BEGIN EXTRACTED RECORDS

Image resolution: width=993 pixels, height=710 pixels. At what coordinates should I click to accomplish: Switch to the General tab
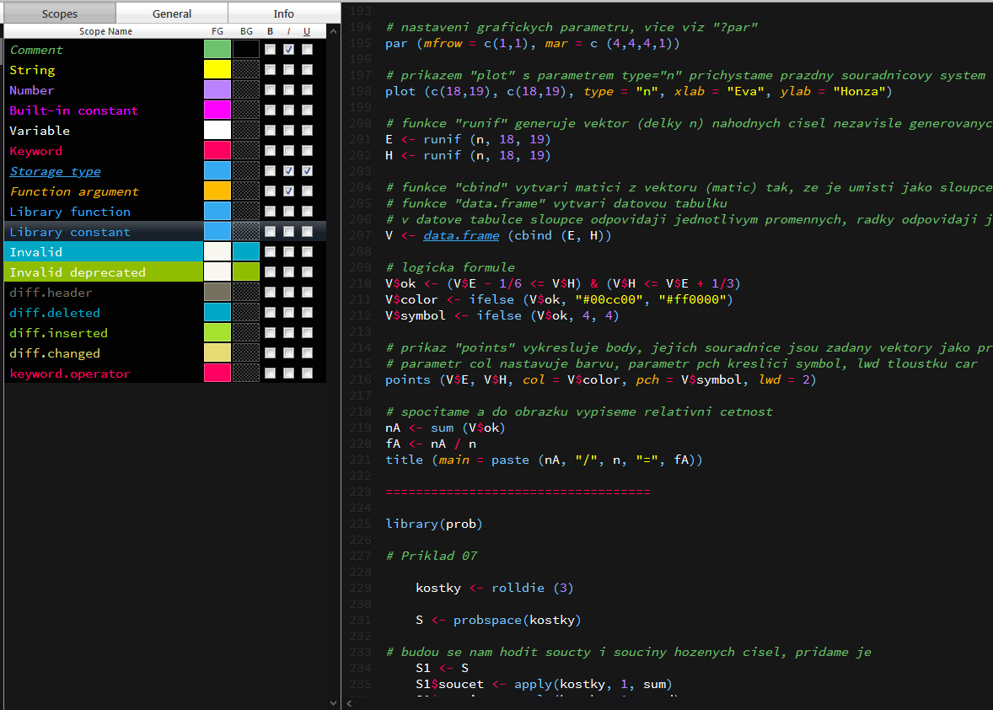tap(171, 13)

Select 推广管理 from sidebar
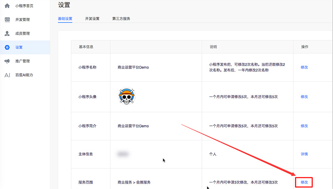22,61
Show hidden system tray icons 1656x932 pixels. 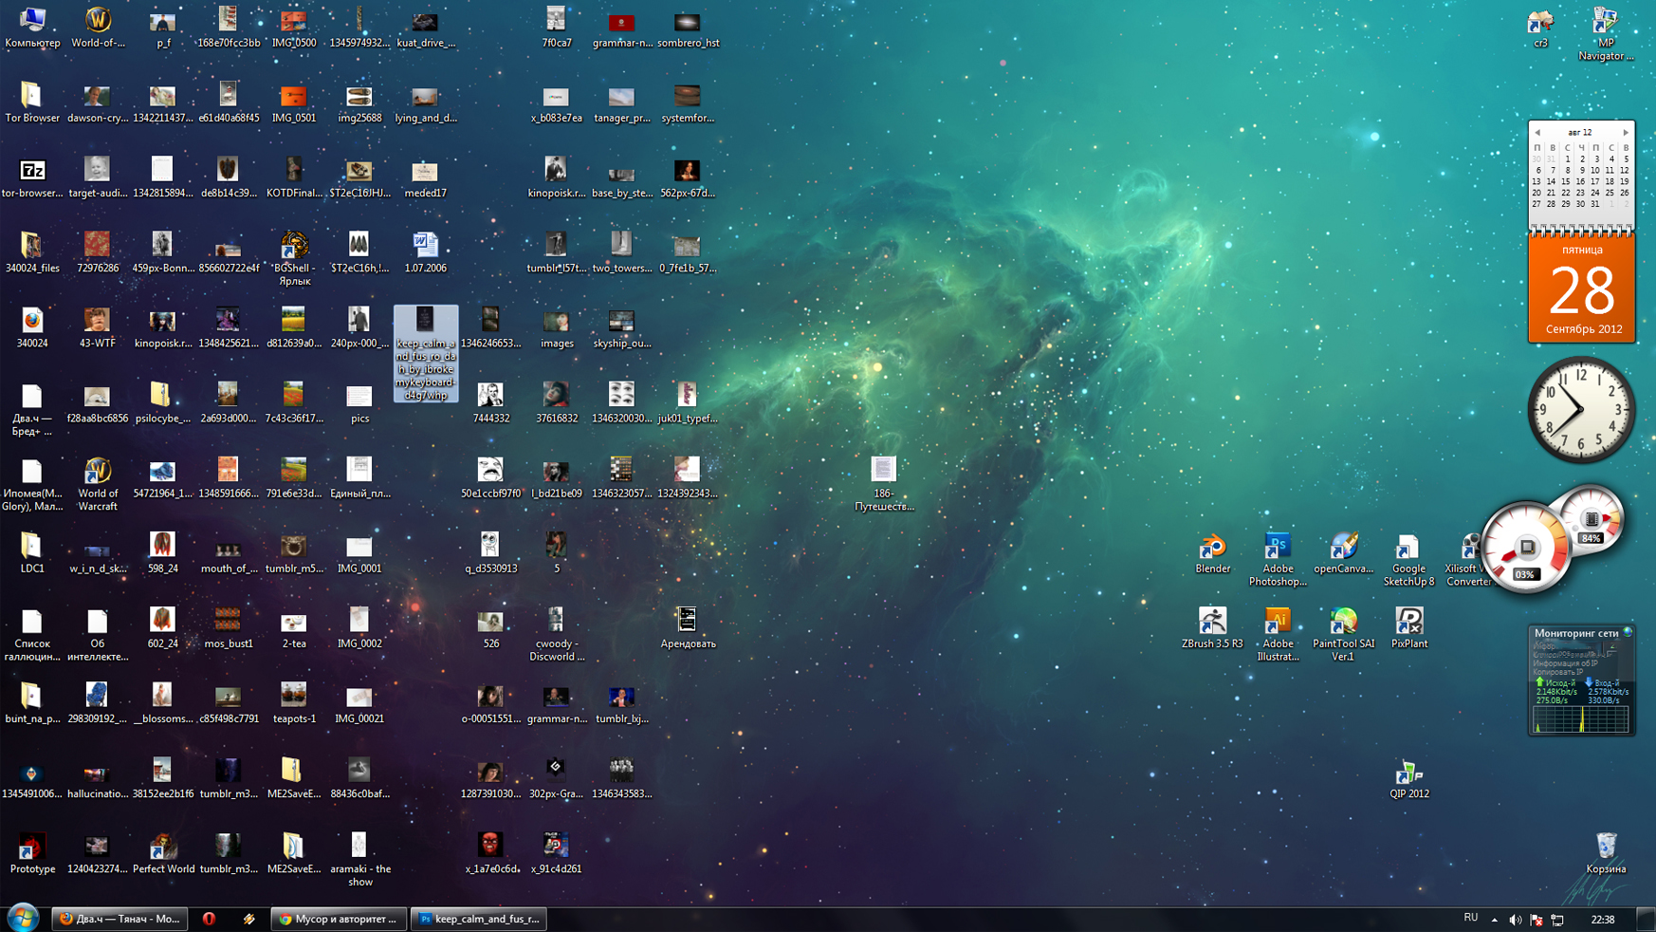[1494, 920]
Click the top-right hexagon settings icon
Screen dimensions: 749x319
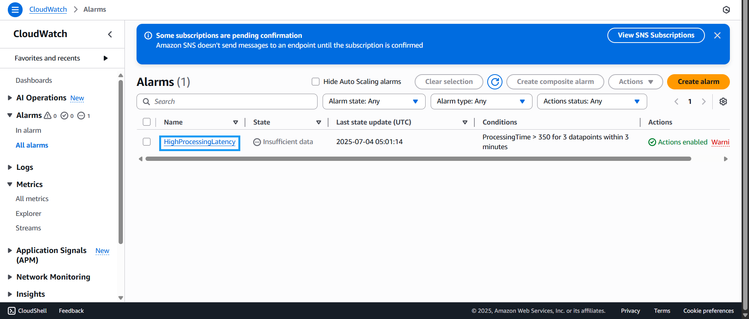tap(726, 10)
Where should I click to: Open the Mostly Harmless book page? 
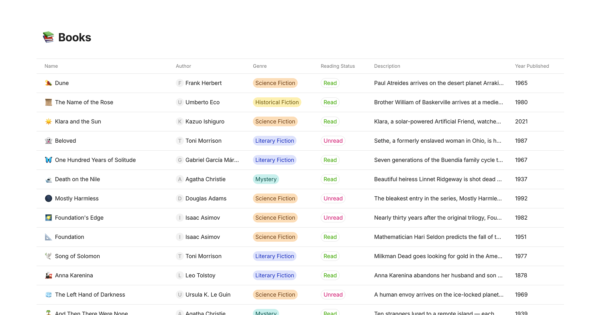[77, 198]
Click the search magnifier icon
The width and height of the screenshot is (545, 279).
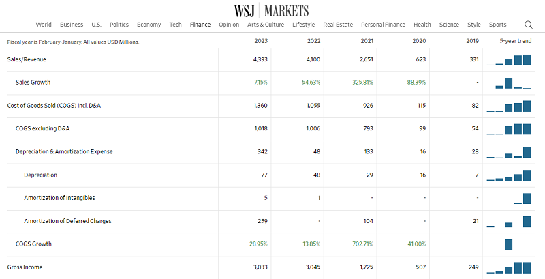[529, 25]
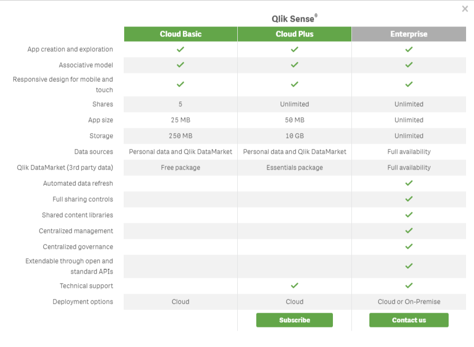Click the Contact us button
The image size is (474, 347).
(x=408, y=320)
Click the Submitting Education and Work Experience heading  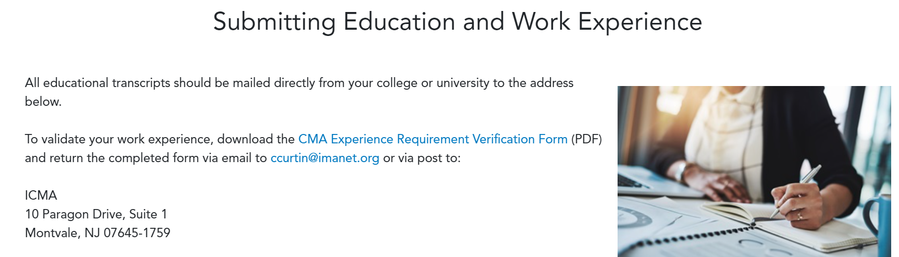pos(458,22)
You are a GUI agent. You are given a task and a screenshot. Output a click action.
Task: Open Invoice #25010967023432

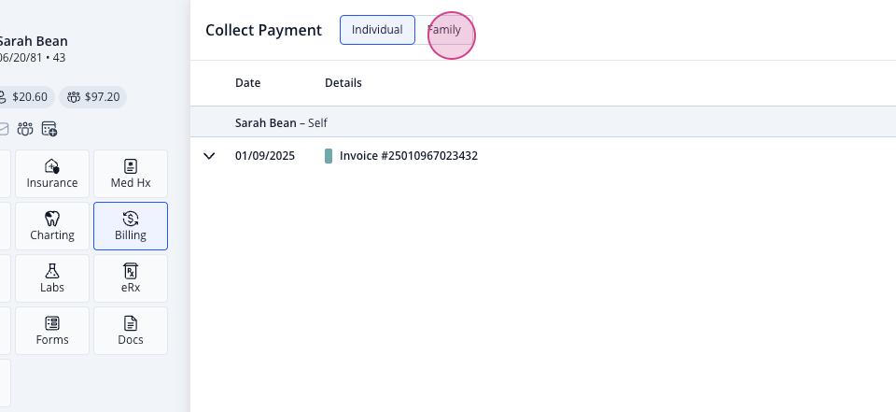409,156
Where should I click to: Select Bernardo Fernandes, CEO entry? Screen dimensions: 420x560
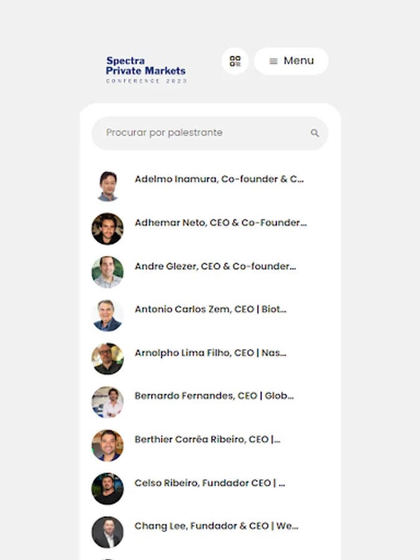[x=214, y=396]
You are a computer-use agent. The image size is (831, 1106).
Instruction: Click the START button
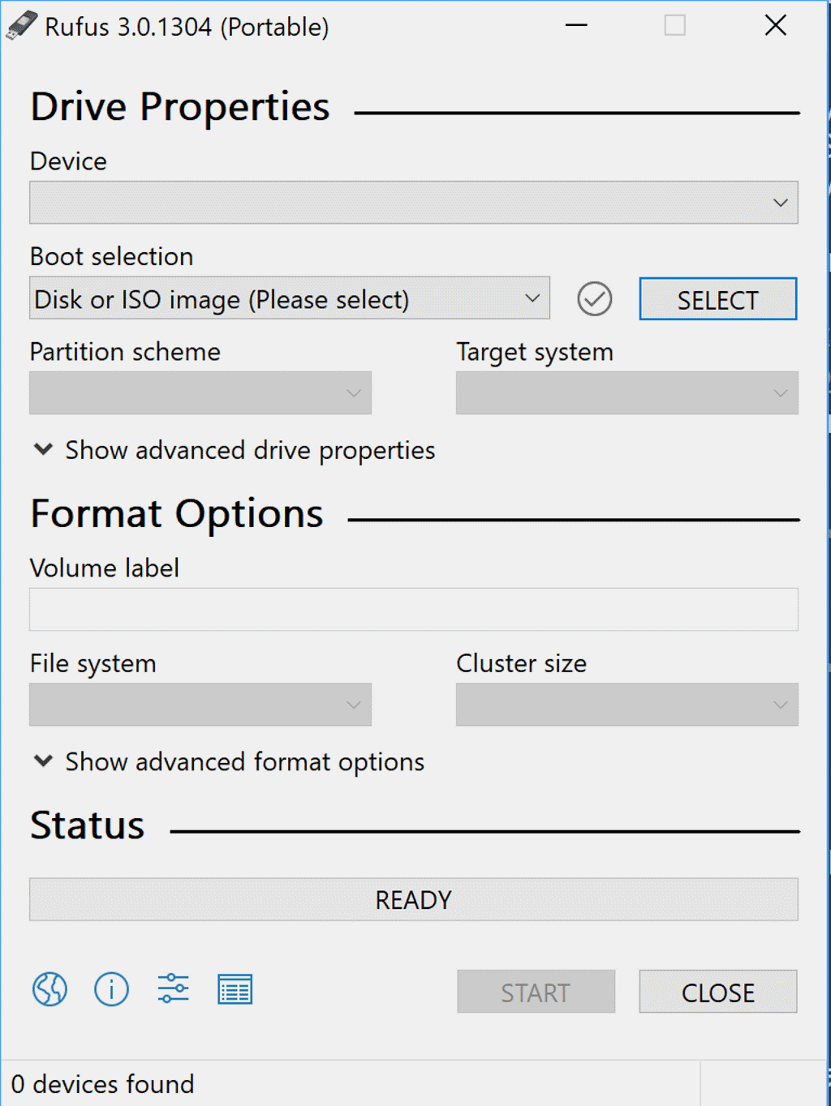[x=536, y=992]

END EXTRACTED RECORDS

§ **DESCRIPTION OF THE TASK**
Only lines that contain "agent" are needed, so copy each of them from the data.

§ **SOLUTION FOR THIS TASK**
You are a GUI agent. You are given a task and a screenshot. Output a click action.
You are a computer-use agent. The image size is (831, 1106).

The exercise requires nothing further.